Watch This: Wes Anderson’s Amazing Long Shot From The French Dispatch
READ MORE: ‘You Just Have to Accept That Wes Is Right’ The French Dispatch crew explains how it pulled off the movie’s quietly impossible tracking shot. (Vulture)
Also regularly making the lists of most top cinematic “oners” are Joe Wright’s staging of the Dunkirk invasion in Atonement (2007); the brutal hammer fight scene in a corridor of Chan Wook-park’s Oldboy (2003) which probably owes a debt to John Woo’s Hard Boiled (1992), in particular the bloody hospital shootout and the car chase in Alfonso Cuaron’s Children of Men (2006) where the main characters (including Clive Owen and Julianne Moore) are stopped by an angry mob.
For my money one of the best is also the most subtle. In fact, the viewer will barely notice it first time around, so compelling is its use in honing in on a crucial plot development.
In All The President’s Men (1976) Gordon Willis’ camera moves imperceptibly closer from wide to close-up on Bob Woodward as he scoops intel on the phone.

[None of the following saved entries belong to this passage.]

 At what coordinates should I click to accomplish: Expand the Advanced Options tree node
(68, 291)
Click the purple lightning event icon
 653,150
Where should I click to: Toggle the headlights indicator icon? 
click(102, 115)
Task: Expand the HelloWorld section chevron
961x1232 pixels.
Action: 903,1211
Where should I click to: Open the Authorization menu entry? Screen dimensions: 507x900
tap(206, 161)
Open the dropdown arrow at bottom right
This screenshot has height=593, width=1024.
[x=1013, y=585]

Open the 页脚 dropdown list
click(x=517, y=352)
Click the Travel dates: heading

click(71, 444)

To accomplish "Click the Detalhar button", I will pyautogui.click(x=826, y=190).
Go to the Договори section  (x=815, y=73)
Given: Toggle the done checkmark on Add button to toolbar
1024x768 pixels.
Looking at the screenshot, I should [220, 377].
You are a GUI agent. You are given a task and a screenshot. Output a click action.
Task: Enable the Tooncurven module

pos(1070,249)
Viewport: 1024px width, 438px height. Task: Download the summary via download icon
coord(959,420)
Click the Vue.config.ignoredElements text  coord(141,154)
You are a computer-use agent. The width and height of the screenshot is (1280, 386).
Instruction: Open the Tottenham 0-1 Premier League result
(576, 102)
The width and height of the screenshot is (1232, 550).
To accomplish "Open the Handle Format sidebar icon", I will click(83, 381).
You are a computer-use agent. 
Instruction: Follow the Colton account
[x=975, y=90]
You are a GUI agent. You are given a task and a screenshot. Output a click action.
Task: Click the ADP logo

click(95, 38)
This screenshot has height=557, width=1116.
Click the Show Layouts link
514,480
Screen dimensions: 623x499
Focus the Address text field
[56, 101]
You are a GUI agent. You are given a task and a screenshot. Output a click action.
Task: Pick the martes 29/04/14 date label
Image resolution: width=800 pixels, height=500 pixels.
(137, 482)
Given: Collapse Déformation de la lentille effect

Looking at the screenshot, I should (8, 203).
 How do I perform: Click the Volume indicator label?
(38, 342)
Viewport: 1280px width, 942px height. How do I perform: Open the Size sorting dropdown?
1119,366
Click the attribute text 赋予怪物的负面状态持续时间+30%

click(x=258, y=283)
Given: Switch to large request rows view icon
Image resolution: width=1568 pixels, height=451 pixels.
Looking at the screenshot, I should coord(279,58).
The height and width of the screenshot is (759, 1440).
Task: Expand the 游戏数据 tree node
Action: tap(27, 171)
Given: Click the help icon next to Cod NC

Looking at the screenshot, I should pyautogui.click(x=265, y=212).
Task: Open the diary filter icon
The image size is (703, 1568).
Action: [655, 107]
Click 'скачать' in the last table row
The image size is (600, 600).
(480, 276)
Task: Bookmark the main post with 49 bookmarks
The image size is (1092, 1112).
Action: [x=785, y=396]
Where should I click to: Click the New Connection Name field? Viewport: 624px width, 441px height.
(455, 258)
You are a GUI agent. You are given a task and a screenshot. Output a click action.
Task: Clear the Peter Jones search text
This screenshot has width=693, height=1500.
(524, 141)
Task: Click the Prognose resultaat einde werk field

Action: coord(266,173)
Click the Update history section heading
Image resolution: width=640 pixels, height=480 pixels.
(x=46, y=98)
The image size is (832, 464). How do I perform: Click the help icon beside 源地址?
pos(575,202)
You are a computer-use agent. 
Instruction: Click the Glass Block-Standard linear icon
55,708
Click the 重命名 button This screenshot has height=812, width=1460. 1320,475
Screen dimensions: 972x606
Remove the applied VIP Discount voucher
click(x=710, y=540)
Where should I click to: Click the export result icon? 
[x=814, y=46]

In lesser hands the director would have cut the scene using coverage but Alan J. Pakula holds on the shot as Woodward (Robert Redford) takes notes from a couple of phone calls and trusts the audience’s attention to be zeroed in trying to listen to what the caller is saying, while the camera blots out background movement.
Collider included the take in its list of 22 all-time favorites, but clocks it at six minutes. I think it may be over 12 minutes, making Redford’s performance all the more exceptional. Its brilliant either way.
READ MORE: Settle In, Here Are 22 of the Most Unforgettable Long Takes in Movie History (Collider)
In theaters at the end of November was a new British movie, Boiling Point, starring Stephen Graham (The Irishman) as a chef at the end of his tether working the kitchen over Christmas.
It’s a 90-minute movie and, unlike 1917, this is one of a rare breed of movie shot entirely in one take without artifice. Others on this list of super-tense film construction are Russian Ark (2002), the dramatized documentary shot in St. Petersburg’s Hermitage museum; German crime thriller Victoria (2015), directed by Sebastian Schipper and filmed in multiple locations including a night club, and Canadian indie Last Call (2019) which upped the ante by filming two 80-minute single takes simultaneously and presented the nail-biting drama in split screen.
READ MORE: Behind The Scenes: Boiling Point (IBC365)
Boiling Point DP Matthew Lewis told IBC365 he aimed to create a constant flow between characters so you never feeling like the camera is wandering by itself; a criticism that could be levelled at Birdman.
“As soon as you notice a camera walking down a corridor trying to find something you get pulled out of the story,” he says. “It was like pinballing between actors to distract the audience from the one take. As much as I want people to be raving about it, I’d be really concerned if they were and not talking about the story.”